Rachel Reeves is set to strip the UK’s Civil Service of £2billion of funding a year which, unions warn, could result in tens of thousands losing their jobs. The Chancellor and Cabinet Office minister Pat McFadden will reportedly order all government departments to cut adminstrative costs by 15% over the next five years.
Mr McFadden will demand that the efficiency drive focus on HR, office management and government communications roles in a letter. Unions have suggested that the cuts would represent about 10% of the total Civil Service salary bill.
“To deliver our Plan for Change, we will reshape the state so it is fit for the future. We cannot stick to business as usual,” a Cabinet Office source told The Telegraph.
“By cutting administrative costs we can target resources at front-line services – with more teachers in classrooms, extra hospital appointments and police back on the beat.”
“Cuts of this scale and speed will inevitably have an impact on what the Civil Service will be able to deliver for ministers and the country,” Dave Penman, the general secretary of the FDA union said.

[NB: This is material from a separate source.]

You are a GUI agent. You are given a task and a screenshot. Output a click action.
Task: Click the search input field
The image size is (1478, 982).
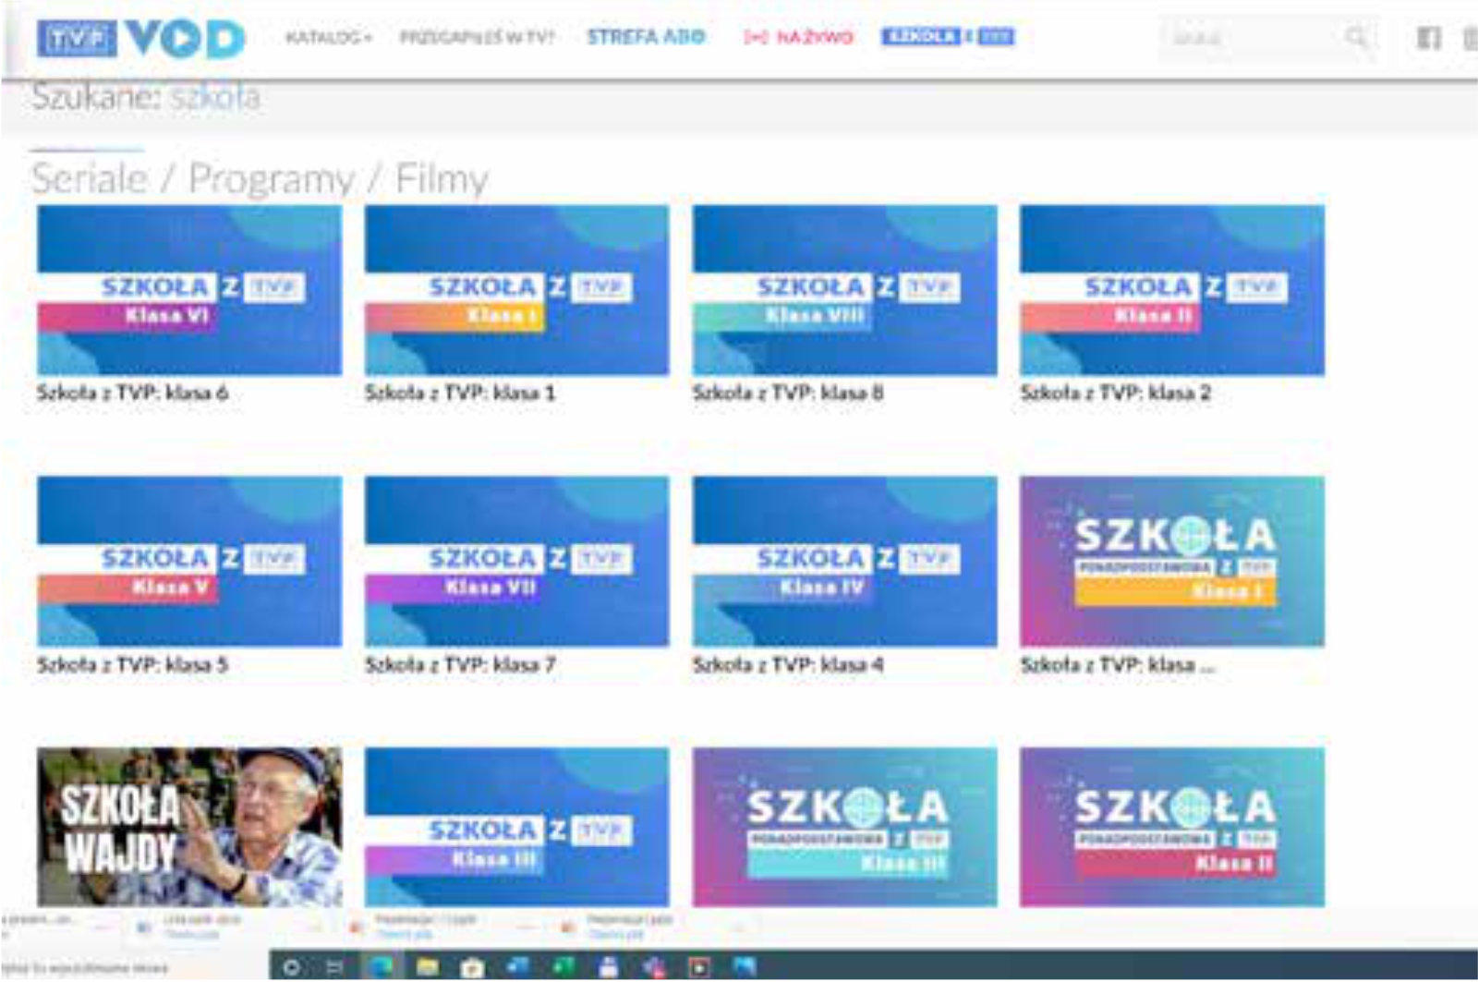click(x=1247, y=38)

“The budgets being cut will, for many departments, involve the majority of their staff.
“The idea that cuts of this scale can be delivered by cutting HR and comms teams is for the birds. This plan will require ministers to be honest with the public and their civil servants about the impact this will have on public services.”

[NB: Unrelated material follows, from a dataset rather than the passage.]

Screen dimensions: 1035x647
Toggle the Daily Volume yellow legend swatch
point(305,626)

Mike Clancy, the general secretary of Prospect union, said: “Government must remember that a cheaper Civil Service is not the same as a better Civil Service.
“Civil servants in all types of roles help the public and deliver the Government’s missions. Cutting them will inevitably have an impact that will be noticed by the public.”

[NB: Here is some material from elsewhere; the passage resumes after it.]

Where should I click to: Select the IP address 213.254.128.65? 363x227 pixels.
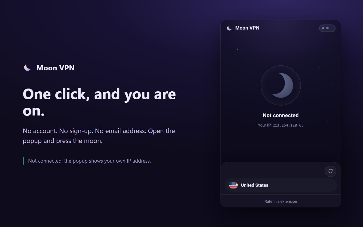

The move means ministers will decide how it would be best to meet the targets set for Whitehall departments, and some efficiencies could be made by improving procurement in order to get better value for money on public contracts, it is thought.
It is also believed that departments could make savings using technology, particularly AI for administration.
The bulk of the cuts, however, are expected to come from cutting the number of civil servants.